How approaching the open-enrollment process with a customer-centric mindset promotes member retention.
Health industry professionals know that each year open enrollment preparation brings new challenges, members are more connected and demanding than ever before. In this increasingly consumer-centric world consumers expect a seamless experience when enrolling in complex health plans. This means guiding them through the onboarding process in a way that leaves them satisfied and informed with the service they’ve received through multichannel interactions. This is easier said than done, as only 28% of customers rate the companies they do business with as high in ease of switching from one channel to another when searching for answers to their problems, according to the 2015 TeleTech Customer Experience Benchmark Report.
So what can insurers do to better prepare for taking members through open enrollment? Here are five suggestions that can further enhance member experience:
Capturing information about members is a benefit that shouldn’t be ignored. By collecting the right data and identifying things like the channels that members prefer to interact on, insurers can provide the right messaging. Furthermore, by gathering data companies can better understand health trends they are seeing such as chronic conditions, and other high-risk factors that would trigger additional assessment of their members.
Also, by having an advanced analysis and segmentation in place can help payers identify red flags like non-compliance with evidence-based guidelines or non-adherence with medications. This leads to having an ongoing “educational campaign” for members that provides continuous information based on their individual needs.
The open-enrollment process is a journey for members, which is why consistent communication from start to finish is important to member engagement. One of the main reasons members tend to leave a plan is the absence of engagement with a payer when it comes to plan details.

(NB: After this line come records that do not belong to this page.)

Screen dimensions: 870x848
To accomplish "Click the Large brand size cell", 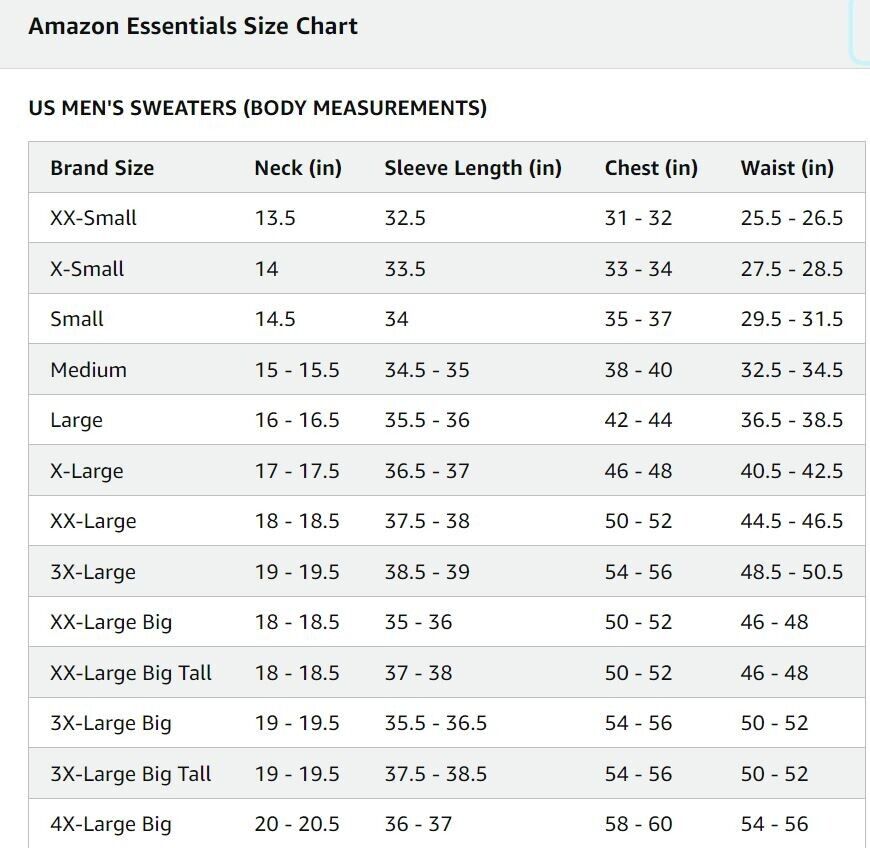I will (x=77, y=420).
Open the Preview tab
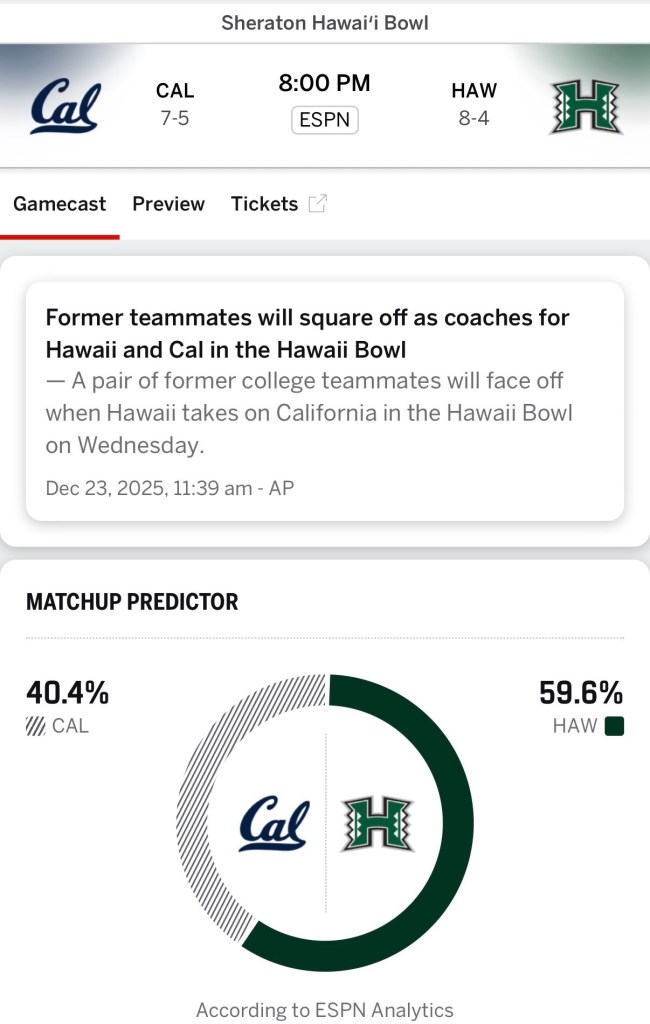This screenshot has height=1024, width=650. (x=168, y=204)
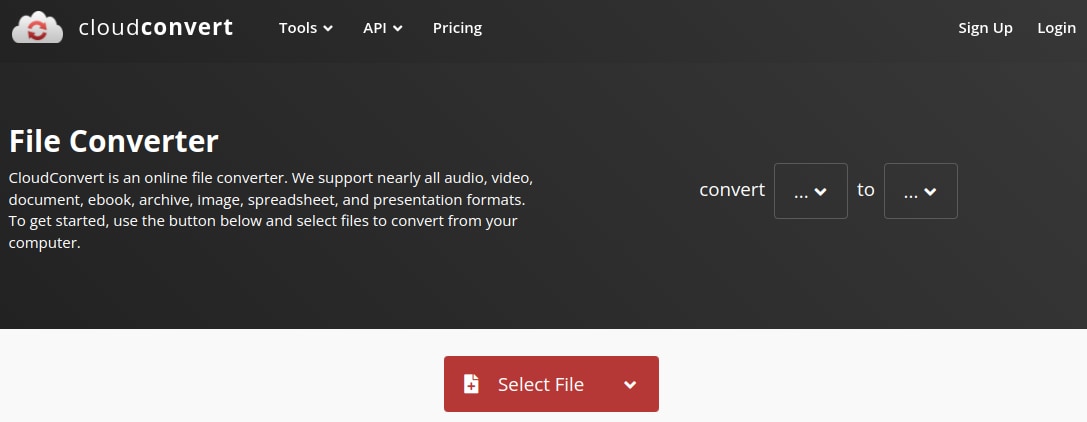The height and width of the screenshot is (422, 1087).
Task: Open the target format dropdown after 'to'
Action: (920, 191)
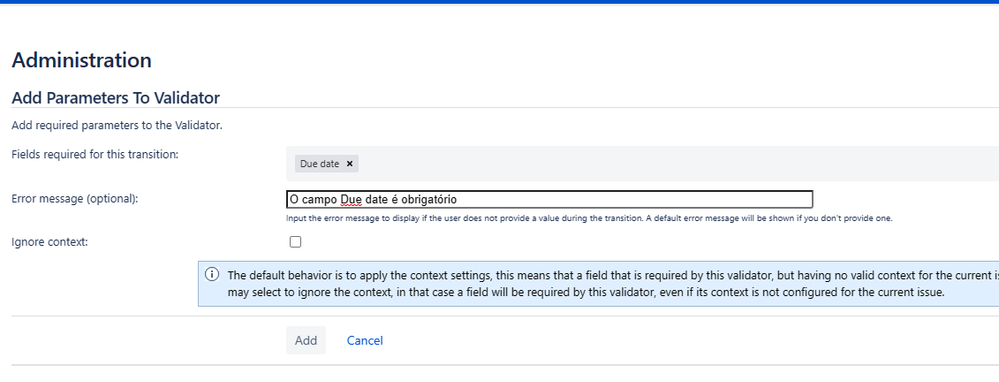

The best thing payers can do is to get a head start on a welcome campaign that utilizes an omnichannel communication strategy. To start create a great first impression through providing a comprehensive welcome guide that details what can be expected the first few months or year of a new plan.
Communicating clearly to members sets their expectation of the relationship by advising prospects of what they can expect during the first month, first year, and more as a member. Consistent messaging to members across the various communication channels will ensure members are receiving accurate information.
Additionally, highlight commonly asked questions for new and existing members about their plans or have a checklist already created that is simple and helps members navigate the plan’s offerings.
Next: Information transparency
Ensuring information is accessible and simple to find so people can easily understand their coverage is a crucial component. Don’t overcomplicate the resources that members are provided.
Information transparency is critical when consumers shop for a health plans, attracting new members and retaining current members. People want to have a clear understanding of what is and isn’t included in their coverage. Make it easy for consumers to find this information on your company’s website or when speaking with a representative. While some customers prefer to do their own research online, many still want that human connection. Making associates available to quickly answer consumers’ questions about their options over the phone can be a huge differentiator.
It’s never too late to look to the future. By gathering data through the open-enrollment process, patterns in new members’ shopping behavior, and expectations can be identified and improved upon. To make strides in member retention, insurers need to focus on the full end-to-end customer journey.
There are many ways we can understand customer needs and preferences such as using information from the prior year’s open enrollment. By looking at this information companies can try to learn what people prioritize. For example, do people prioritize convenience over transparency, or how do people prefer to access the member ID information?
Furthermore, we can make things even easier for members by using a system that captures necessary information from them only one time. This can prevent member frustration by having to repeat information.
Having people readily available to answer questions efficiently through multiple channels is critical in setting the expectation of the relationship between members and payers. For new members, the first few months of the onboarding period is a chance for the payer-member relationship to develop authentically creating potential loyal customers and brand advocates. Being available to these new members during the period when they are most likely to have questions is important, after all no one likes to be placed on hold or go through the cumbersome process of searching for answers.
Experienced payers enable members to find answers to their questions in real time through live chat, self-service portals, email, and the phone. They also respond promptly to complaints on social media and participate in online conversations about their brand or services. A strong onboarding experience starts at the sales and enrollment process, informs customers and allows them to take control of their options.
To aide in providing quality support, especially during onboarding, insurers will more than likely need to ramp up support to meet seasonal demands. This requires screening and hiring qualified experts that are ready to have complex conversations with members.
Although it’s tempting to provide an overload of information to members so you can check it off your list, simplifying is always the best option and wise when trying to build lasting customer relationships. Ultimately, approaching the open-enrollment process with a customer-centric mindset promotes member retention.
Pat McCaffrey, is senior vice president of healthcare services for TeleTech. He has more than 25 years’ experience in the consulting and outsourcing industry with an emphasis on serving clients in the healthcare market and in particular, payers.